The Zacks Consensus Estimate for Root’s current-year earnings of $1.11 per share has witnessed one upward revision in the past week against none in the opposite direction. Root beat earnings estimates in each of the trailing four quarters, with the average surprise being 208.9%. The consensus estimate for current-year revenues is pegged at $1.4 billion, implying 17.3% year-over-year growth.

The Zacks Consensus Estimate for EverQuote’s current-year earnings is pegged at $1.17 per share. EverQuote beat earnings estimates in each of the trailing four quarters, with the average surprise being 122.6%. The consensus estimate for current-year revenues is pegged at $640.3 million, suggesting 28% year-over-year growth.

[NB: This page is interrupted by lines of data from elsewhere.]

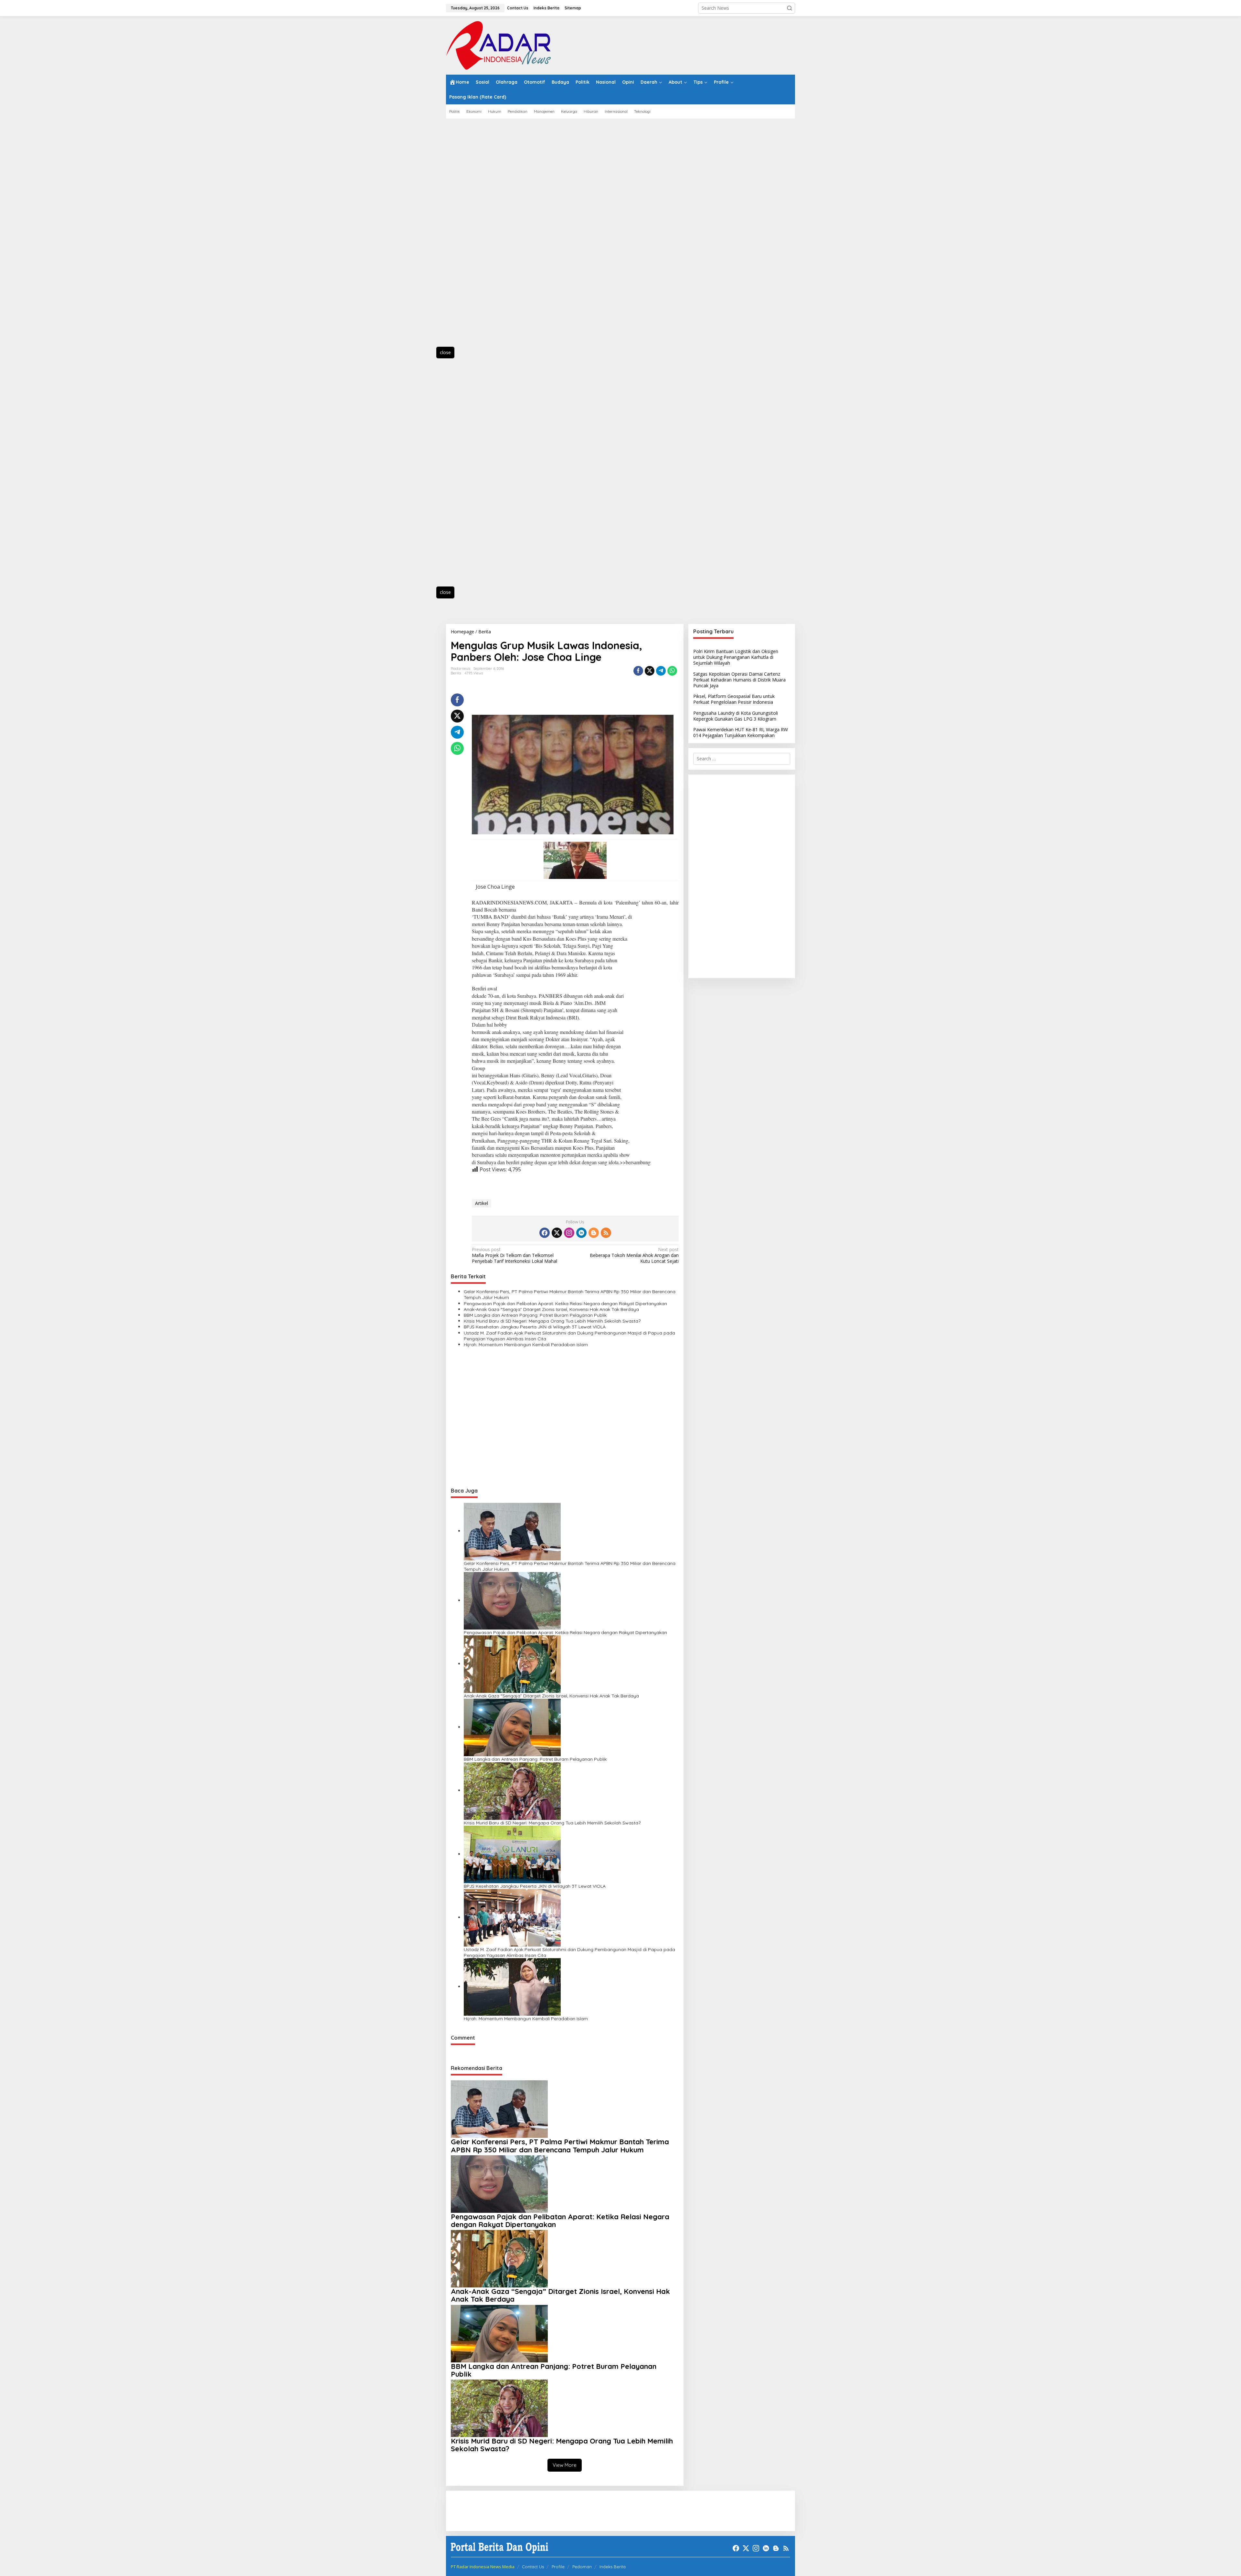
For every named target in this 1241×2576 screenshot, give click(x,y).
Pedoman (582, 2566)
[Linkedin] (581, 1233)
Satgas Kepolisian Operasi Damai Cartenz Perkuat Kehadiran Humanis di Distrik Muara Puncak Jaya (739, 680)
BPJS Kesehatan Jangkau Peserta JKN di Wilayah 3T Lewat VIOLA (535, 1327)
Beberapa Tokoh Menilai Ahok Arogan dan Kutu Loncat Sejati (634, 1255)
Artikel (481, 1203)
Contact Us (533, 2566)
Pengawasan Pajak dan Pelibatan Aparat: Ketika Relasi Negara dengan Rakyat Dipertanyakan (565, 1303)
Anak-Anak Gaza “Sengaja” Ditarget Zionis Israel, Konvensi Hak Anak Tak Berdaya (551, 1309)
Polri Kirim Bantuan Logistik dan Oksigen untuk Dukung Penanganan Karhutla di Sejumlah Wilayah (735, 657)
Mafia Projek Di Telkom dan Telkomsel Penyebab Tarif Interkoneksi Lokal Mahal (514, 1255)
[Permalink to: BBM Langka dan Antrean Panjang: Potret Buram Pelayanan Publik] (512, 1727)
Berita (456, 673)
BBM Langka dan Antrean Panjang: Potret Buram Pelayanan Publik (535, 1315)
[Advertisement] (475, 236)
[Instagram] (569, 1233)
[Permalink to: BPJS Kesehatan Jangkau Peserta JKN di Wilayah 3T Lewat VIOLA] (512, 1854)
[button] (789, 8)
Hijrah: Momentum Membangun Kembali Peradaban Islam (526, 1344)
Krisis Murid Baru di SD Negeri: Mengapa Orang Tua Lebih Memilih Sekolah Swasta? (552, 1321)
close (445, 352)
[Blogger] (594, 1233)
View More (565, 2465)
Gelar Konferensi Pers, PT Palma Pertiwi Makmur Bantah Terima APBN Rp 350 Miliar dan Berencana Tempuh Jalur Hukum (569, 1294)
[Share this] (638, 671)
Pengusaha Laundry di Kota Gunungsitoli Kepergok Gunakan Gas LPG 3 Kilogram (735, 716)
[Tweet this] (649, 671)
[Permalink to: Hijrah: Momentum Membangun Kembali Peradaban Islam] (512, 1986)
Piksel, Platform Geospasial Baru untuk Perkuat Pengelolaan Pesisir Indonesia (734, 699)
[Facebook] (544, 1233)
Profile (558, 2566)
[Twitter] (557, 1233)
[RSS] (606, 1233)
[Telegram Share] (661, 671)
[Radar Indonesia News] (498, 45)
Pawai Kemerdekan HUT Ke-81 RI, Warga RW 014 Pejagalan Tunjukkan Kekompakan (740, 732)
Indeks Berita (612, 2566)
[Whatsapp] (672, 671)
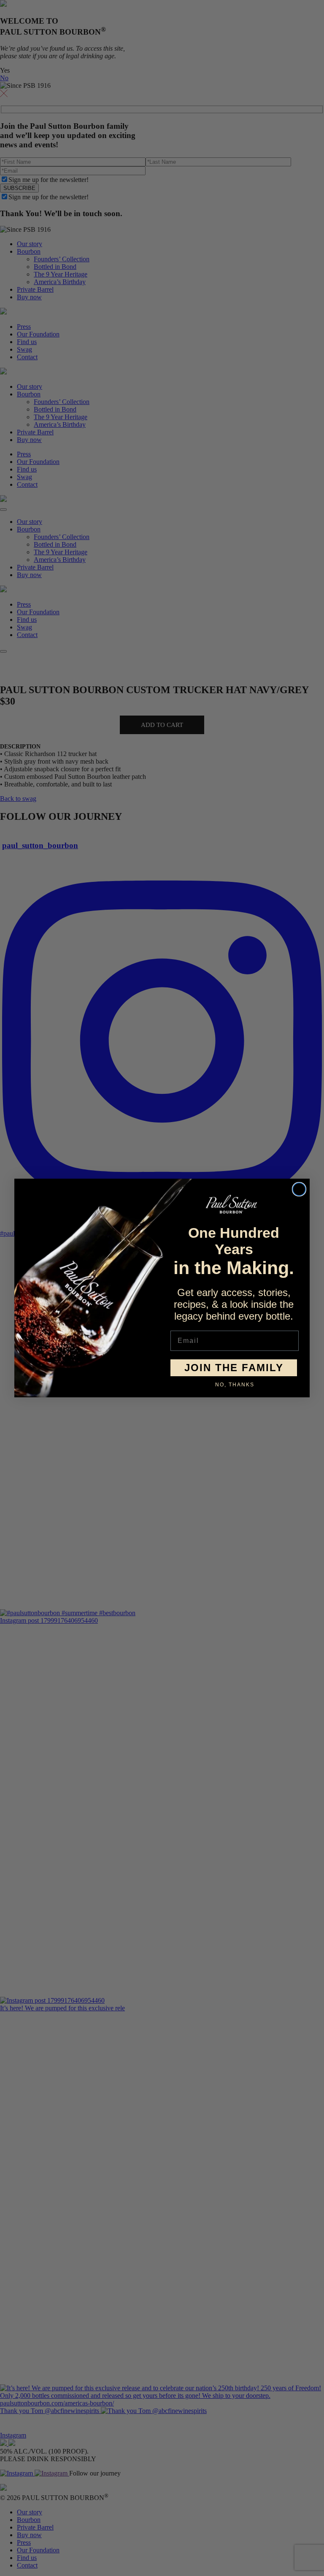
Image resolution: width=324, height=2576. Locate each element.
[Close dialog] (299, 1189)
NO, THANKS (234, 1385)
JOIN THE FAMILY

The Zacks Consensus Estimate for Heritage Insurance’s current-year earnings of $3.25 per share has witnessed two upward revisions in the past week against no movement in the opposite direction. Heritage Insurance beat earnings estimates in each of the trailing four quarters, with the average surprise being 363.2%. The consensus estimate for current-year revenues is pegged at $854.9 million, calling for 4.6% year-over-year growth.